The role of hippocampal signaling cascades in consolidation of fear memory.

We investigated the involvement of hippocampal protein kinase A (PKA), protein kinase C (PKC), calcium/calmodulin-dependent protein kinases (CaMK II), and mitogen-activated extracellular signal-regulated kinases 1 and 2 (Mek-1/2) in the phosphorylation of their downstream targets extracellular signal-regulated kinases 1 and 2 (Erk-1/2), cAMP-response element-binding protein (CREB), Elk-1, and p90 ribosomal S6 kinase 1 (p90Rsk-1). The role of these processes in memory consolidation of conditioned fear was determined. C57BL/6N mice were injected into the dorsal hippocampus with inhibitors of PKA, PKC, CaMK II, Mek-1/2, or vehicle before training consisting of a single exposure to a context, tone, and footshock. Freezing behavior of mice reflecting fear memory was scored after their re-exposure to the conditioned stimuli.
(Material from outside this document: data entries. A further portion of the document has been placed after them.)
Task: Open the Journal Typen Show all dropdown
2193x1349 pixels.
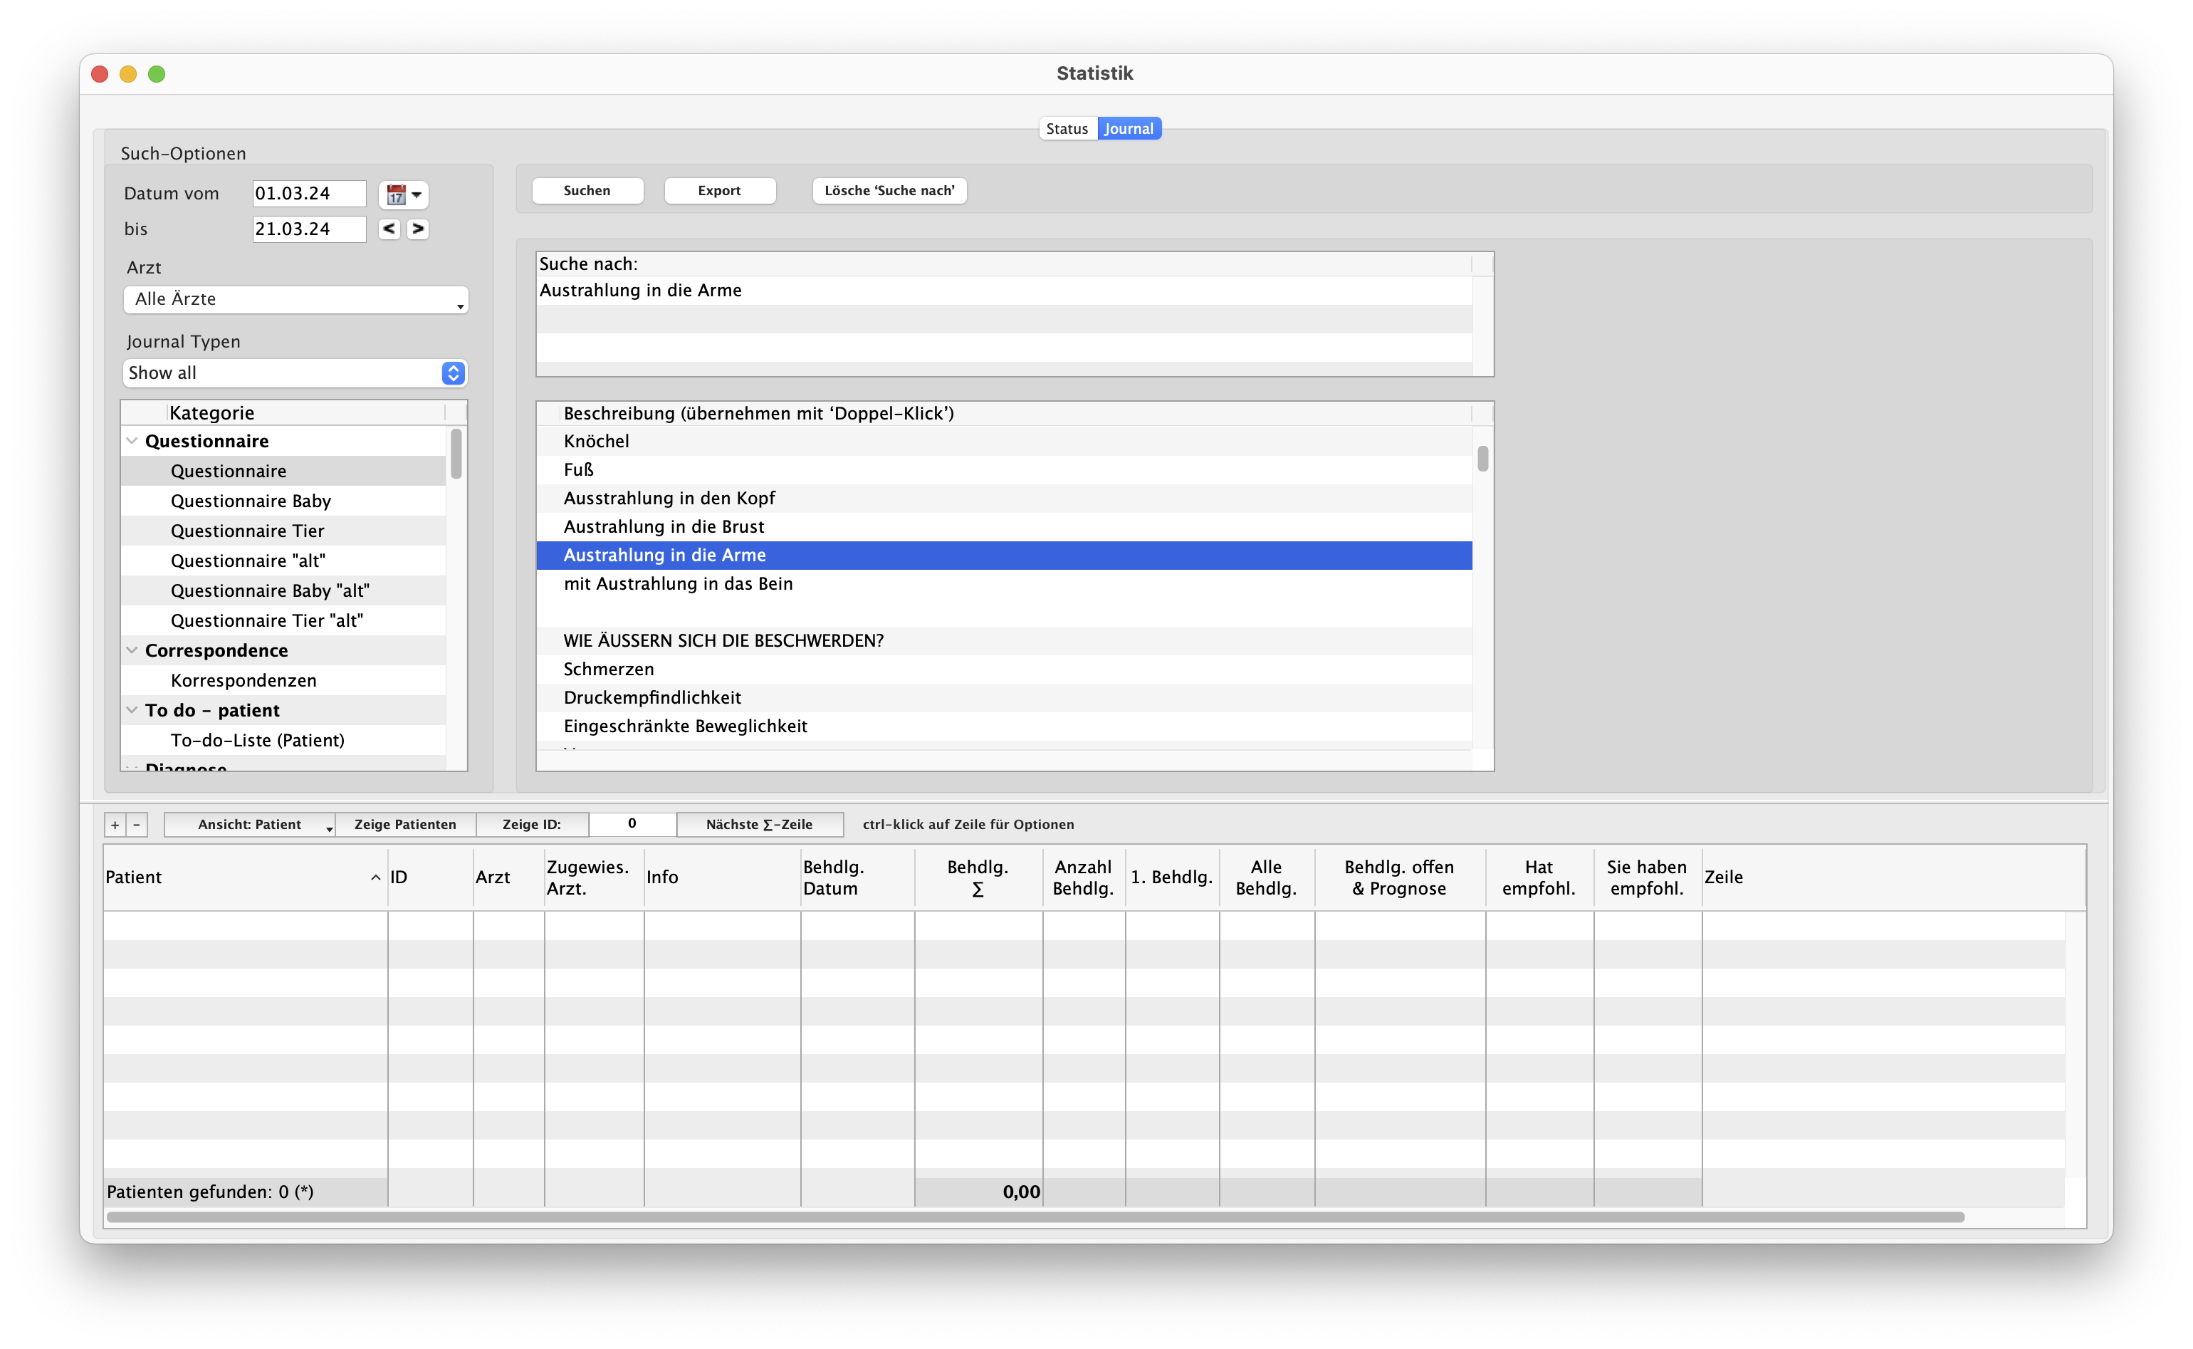Action: [295, 373]
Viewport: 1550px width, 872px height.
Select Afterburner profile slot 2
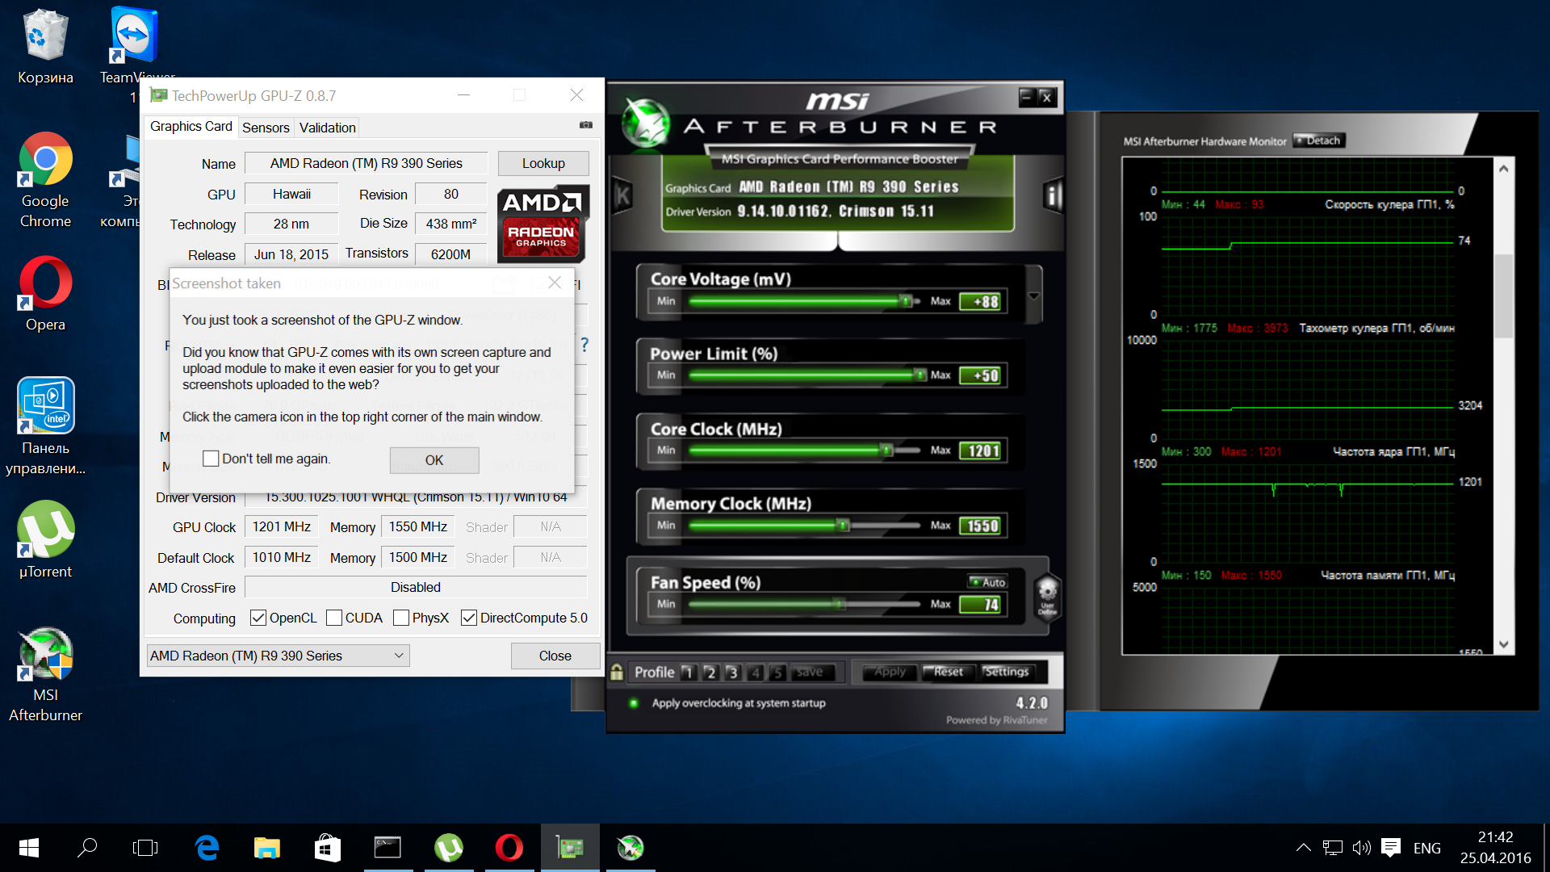(710, 672)
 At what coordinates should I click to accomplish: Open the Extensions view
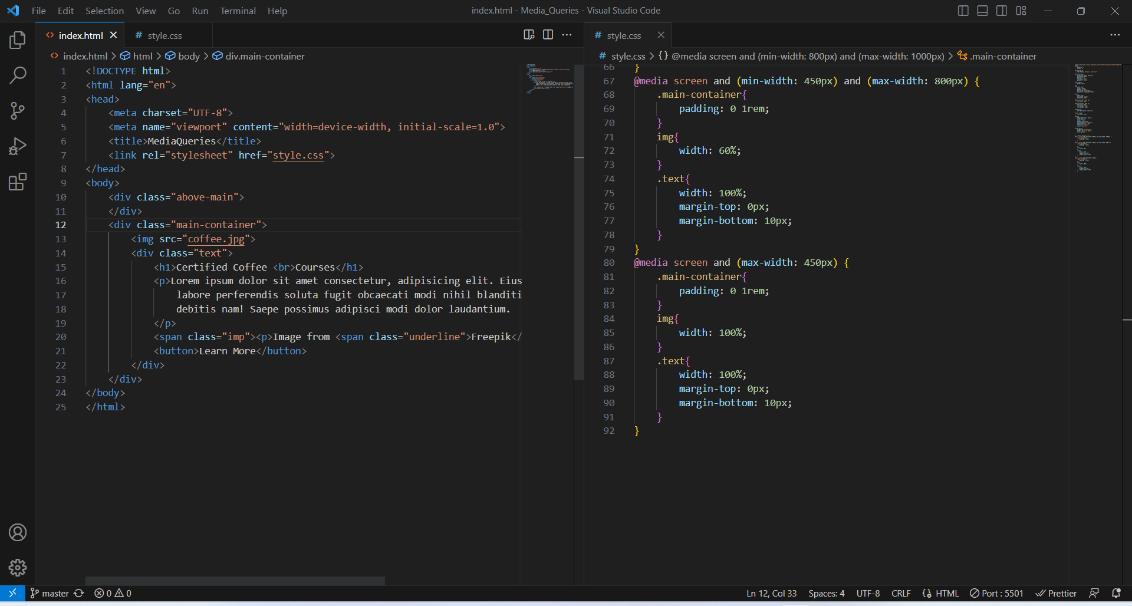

Inhibition of PKA impaired context- and tone-dependent fear conditioning and significantly reduced the phosphorylation of Elk-1, p90Rsk-1, Erk-1/2, and CREB. PKC inhibition also impaired context- and tone-dependent fear conditioning and prevented the phosphorylation of Erk-1/2, Elk-1, and CREB, without affecting p90Rsk-1. Inhibition of CaMK II did not affect fear conditioning and reduced the phosphorylation of Erk-1/2, Elk-1, CREB, and p90Rsk-1 only transiently, whereas Mek-1/2 inhibition was ineffective in all experiments. It was concluded that hippocampal PKA and PKC play crucial roles in one-trial fear conditioning. Erk-1/2, Elk-1, and CREB were identified as common targets of PKA, PKC, and CaMK II during memory consolidation, however, the time window and sequence of their phosphorylation was specific for the individual kinase.